***** Information supplied

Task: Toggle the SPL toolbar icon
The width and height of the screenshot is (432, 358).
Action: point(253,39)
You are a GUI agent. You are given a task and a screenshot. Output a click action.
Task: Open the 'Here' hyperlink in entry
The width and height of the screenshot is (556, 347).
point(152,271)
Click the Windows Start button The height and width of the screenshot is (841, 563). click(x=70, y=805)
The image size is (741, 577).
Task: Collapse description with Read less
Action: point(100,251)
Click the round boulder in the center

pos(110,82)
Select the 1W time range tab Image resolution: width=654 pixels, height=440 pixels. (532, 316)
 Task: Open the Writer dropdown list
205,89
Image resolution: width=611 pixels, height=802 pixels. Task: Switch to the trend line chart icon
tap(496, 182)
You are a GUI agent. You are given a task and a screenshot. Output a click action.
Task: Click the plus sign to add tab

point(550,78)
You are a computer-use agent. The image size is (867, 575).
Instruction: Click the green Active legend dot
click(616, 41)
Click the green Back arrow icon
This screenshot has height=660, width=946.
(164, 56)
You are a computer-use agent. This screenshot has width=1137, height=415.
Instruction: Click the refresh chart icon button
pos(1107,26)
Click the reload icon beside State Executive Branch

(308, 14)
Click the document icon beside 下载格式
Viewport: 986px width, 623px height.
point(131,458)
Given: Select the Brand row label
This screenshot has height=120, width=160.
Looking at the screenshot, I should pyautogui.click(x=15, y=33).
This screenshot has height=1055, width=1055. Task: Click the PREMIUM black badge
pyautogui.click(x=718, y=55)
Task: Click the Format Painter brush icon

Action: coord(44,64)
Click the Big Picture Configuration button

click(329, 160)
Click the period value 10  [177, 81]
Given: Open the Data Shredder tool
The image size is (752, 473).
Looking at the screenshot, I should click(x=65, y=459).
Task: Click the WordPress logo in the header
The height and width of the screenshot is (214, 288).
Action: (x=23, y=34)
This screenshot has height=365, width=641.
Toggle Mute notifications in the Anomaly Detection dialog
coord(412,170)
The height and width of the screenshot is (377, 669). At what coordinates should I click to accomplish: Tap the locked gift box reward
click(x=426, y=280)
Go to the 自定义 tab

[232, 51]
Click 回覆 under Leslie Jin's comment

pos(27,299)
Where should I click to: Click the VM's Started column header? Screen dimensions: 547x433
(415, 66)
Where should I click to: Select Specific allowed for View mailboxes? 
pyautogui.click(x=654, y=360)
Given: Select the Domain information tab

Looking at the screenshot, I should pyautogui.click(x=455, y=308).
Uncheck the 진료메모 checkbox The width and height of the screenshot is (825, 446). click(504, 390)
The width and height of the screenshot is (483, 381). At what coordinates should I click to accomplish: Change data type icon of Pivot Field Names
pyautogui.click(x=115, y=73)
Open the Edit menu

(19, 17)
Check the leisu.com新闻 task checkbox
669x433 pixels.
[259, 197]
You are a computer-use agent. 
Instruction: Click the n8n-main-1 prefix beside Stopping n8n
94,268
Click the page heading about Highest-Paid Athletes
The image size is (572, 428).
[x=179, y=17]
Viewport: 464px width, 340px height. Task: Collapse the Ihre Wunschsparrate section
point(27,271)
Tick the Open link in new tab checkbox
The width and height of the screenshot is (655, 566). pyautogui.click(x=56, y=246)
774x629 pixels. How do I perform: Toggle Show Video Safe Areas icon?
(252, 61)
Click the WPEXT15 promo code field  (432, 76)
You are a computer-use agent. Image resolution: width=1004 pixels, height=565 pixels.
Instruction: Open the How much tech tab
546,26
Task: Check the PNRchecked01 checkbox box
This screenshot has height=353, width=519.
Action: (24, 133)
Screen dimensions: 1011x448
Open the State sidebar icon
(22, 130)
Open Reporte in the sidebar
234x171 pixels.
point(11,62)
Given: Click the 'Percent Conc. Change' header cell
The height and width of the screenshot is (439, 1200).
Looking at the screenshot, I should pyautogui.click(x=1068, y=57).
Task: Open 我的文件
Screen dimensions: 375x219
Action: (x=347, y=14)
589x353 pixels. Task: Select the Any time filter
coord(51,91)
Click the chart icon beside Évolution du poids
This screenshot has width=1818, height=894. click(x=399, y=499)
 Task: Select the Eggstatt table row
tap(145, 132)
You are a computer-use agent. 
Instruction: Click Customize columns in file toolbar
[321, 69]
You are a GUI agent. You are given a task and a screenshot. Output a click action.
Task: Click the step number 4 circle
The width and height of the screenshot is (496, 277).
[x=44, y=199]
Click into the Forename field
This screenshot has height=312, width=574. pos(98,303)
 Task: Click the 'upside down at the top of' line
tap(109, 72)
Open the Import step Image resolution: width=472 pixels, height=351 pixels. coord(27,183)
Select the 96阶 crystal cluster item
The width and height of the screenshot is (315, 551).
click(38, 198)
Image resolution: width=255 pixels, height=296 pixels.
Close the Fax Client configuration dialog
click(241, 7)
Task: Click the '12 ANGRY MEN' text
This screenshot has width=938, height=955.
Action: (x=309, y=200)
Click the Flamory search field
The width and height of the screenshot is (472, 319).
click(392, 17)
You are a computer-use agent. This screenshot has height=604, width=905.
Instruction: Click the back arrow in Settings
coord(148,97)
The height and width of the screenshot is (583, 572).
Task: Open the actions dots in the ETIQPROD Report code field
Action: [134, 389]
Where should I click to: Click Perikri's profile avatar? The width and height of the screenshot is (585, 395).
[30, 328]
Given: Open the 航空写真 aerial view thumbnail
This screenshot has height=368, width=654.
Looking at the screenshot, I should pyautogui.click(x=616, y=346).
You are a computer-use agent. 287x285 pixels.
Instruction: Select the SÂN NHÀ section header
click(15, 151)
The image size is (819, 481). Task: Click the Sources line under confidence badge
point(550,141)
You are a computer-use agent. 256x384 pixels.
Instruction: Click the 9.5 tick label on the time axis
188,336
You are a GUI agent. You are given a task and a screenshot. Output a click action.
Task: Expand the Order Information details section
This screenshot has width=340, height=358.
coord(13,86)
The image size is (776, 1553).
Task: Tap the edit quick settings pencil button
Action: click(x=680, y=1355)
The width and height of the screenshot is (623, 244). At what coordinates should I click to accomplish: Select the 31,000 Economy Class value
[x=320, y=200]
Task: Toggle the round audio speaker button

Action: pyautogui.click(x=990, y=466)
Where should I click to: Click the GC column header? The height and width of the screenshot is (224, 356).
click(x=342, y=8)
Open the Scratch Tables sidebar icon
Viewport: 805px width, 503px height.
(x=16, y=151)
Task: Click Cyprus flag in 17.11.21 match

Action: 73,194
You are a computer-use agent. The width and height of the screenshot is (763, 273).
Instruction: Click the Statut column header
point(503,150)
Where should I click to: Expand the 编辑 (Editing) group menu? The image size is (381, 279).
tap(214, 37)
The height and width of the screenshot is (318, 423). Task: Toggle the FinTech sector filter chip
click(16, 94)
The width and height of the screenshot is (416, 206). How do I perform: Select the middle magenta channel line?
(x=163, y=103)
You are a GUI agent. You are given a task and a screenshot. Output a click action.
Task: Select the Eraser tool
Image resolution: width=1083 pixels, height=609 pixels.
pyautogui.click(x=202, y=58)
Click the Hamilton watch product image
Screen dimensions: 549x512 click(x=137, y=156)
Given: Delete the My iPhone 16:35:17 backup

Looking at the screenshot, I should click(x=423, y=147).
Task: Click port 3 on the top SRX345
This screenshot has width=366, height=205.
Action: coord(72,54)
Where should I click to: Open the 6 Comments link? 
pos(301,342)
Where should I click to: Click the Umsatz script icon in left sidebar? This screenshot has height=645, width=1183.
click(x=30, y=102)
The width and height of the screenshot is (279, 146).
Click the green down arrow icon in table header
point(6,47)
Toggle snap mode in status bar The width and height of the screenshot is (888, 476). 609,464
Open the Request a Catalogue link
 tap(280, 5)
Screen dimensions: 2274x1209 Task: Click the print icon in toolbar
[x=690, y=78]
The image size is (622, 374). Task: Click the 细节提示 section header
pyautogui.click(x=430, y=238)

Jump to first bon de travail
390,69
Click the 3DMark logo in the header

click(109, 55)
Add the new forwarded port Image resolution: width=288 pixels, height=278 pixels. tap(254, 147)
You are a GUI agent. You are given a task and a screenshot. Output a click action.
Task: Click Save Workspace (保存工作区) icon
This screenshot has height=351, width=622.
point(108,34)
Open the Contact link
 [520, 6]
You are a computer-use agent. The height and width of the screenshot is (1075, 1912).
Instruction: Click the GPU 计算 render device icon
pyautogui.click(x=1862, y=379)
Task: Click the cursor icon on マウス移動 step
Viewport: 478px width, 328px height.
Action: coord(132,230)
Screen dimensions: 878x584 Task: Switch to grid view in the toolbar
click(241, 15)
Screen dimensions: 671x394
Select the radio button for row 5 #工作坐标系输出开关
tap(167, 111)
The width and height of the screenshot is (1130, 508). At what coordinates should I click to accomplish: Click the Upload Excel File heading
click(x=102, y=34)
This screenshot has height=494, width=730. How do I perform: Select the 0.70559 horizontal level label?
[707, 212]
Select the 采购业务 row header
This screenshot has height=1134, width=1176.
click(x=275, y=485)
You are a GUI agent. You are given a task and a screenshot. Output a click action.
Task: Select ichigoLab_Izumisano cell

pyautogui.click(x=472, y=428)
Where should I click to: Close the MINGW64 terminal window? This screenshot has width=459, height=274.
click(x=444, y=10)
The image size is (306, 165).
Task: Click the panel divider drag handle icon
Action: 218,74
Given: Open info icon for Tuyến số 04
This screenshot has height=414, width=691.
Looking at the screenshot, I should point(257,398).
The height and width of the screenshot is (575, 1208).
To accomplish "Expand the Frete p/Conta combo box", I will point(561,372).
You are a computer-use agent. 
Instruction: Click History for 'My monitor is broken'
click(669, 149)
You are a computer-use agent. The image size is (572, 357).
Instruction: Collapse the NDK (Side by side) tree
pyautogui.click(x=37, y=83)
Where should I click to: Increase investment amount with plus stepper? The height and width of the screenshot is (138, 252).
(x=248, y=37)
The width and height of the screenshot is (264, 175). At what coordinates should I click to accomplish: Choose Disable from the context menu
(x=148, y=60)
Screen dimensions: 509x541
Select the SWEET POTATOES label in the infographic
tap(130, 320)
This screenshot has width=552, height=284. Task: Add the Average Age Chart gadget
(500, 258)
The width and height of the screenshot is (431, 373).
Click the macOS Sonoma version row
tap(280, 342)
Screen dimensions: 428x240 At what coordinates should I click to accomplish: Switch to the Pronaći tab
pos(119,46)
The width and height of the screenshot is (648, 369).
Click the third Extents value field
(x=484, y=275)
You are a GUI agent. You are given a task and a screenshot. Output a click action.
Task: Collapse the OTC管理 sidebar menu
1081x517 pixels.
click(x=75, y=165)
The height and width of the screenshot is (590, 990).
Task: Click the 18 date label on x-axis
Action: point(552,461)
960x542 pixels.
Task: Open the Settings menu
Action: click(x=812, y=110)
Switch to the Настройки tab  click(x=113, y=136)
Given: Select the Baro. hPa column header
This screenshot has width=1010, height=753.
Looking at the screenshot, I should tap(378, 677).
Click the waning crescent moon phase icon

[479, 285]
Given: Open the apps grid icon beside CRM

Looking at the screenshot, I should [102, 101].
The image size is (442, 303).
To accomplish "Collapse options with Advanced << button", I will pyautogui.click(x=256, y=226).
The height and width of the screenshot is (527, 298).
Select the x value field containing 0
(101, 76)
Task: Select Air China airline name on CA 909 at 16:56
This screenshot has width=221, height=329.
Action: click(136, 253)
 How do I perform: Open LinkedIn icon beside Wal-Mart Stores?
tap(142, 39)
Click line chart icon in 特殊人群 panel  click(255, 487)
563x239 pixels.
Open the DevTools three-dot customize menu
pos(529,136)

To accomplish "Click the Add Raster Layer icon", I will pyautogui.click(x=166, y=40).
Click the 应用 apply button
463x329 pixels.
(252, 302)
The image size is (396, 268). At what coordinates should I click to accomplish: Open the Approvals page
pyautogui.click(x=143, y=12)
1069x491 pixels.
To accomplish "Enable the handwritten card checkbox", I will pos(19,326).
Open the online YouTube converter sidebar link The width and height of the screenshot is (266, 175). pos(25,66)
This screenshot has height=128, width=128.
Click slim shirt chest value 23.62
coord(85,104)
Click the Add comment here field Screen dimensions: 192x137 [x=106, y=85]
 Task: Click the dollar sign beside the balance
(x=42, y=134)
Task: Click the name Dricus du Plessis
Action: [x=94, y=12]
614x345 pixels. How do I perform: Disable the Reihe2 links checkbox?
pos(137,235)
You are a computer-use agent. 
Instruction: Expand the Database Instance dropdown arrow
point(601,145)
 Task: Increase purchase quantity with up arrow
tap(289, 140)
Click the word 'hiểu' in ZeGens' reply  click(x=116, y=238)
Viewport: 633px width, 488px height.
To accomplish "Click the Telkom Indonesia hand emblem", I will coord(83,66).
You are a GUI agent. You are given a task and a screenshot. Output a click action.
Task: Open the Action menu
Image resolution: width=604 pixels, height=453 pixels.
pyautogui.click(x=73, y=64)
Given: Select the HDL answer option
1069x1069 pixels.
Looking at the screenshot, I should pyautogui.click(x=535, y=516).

**********

## Task item
Restate word for word only the lines above from the line containing "Click the Windows" to the line containing "Select the 1W", both of them included.

## Output below
Click the Windows Start button The height and width of the screenshot is (841, 563). click(x=70, y=805)
The image size is (741, 577).
Task: Collapse description with Read less
Action: point(100,251)
Click the round boulder in the center

pos(110,82)
Select the 1W time range tab Image resolution: width=654 pixels, height=440 pixels. (532, 316)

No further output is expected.